Now entering the stock split zone.
Nvidia (NVDA) is joining its mega-cap tech peers, becoming the fourth Magnificent 7 stock to split since 2022.
The chip giant’s 10-for-1 stock split, which will start trading on Monday, follows significant price growth, with shares up 212% in the past year. That massive rally pushed Nvidia into the $3 trillion club alongside Apple (AAPL) and Microsoft (MSFT), becoming just the third U.S. company ever to reach that milestone.
“A stock split is a vote of confidence from management that the stock will hold its value, as the stock [price] typically increases,” S&P Dow Jones Indices senior analyst Howard Silverblatt says.
Winthrop Capital chief investment officer Adam Coons expects the split to boost retail investor interest, but cautions that an influx of retail traders could trigger volatility for the stock.
“They can be a little bit more quick and emotional with their buying and selling decisions, so that can lead to heightened volatility as you start to dilute the institutional buyers,” Coons told Yahoo Finance.
Evercore ISI’s Julian Emanuel sees increased volatility as an opportunity to buy Nvidia — a stock he views as a “generational opportunity” and this era’s “marquee” technology stock.
“While high profile splits have often fueled stock volatility — speculative buying and profit taking around the event — Thinning the trees within the forest post-split catalyzes the Buying Opportunity for the patient investor,” Emanuel wrote in a client note.
Historically, stock splits are typically bullish for the companies that enact them, with average returns one year later of 25% versus about 12% for the broad market, according to analysis from Bank of America.
Nvidia’s skyrocketing gains have driven the broader market to record highs.
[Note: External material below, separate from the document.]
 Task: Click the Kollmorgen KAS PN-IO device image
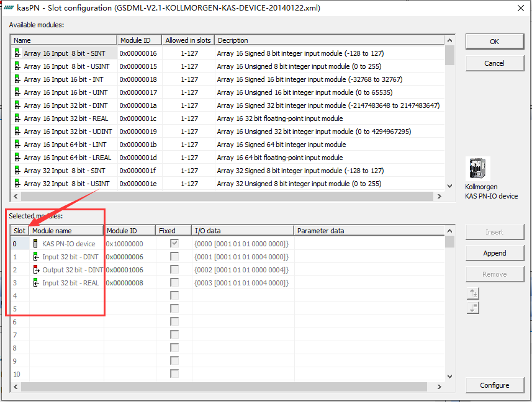477,169
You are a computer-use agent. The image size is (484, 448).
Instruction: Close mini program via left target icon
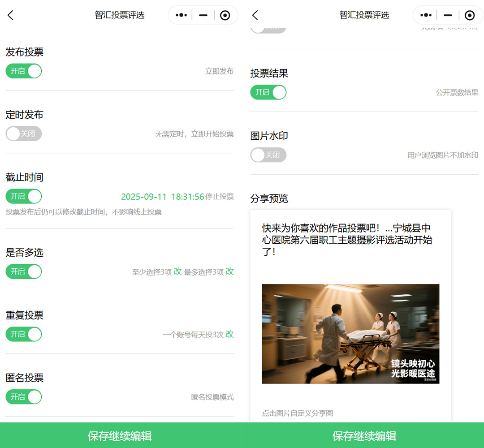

Its rally accounted for about a third of the S&P 500’s return since the start of the year, and more than a quarter of the S&P 500’s return in the month of May, according to Silverblatt.
Wall Street has gotten even more bullish on the stock since its earnings report on May 22. Last week, Bank of America’s Vivek Arya raised his price target to a Street high of $1,500.
“We are at the start of what I think would be a decade-long conversion to accelerated computing … We think that the spending could be anywhere between $250 to $500 billion a year, and Nvidia is leading the charge,” Arya told Yahoo Finance.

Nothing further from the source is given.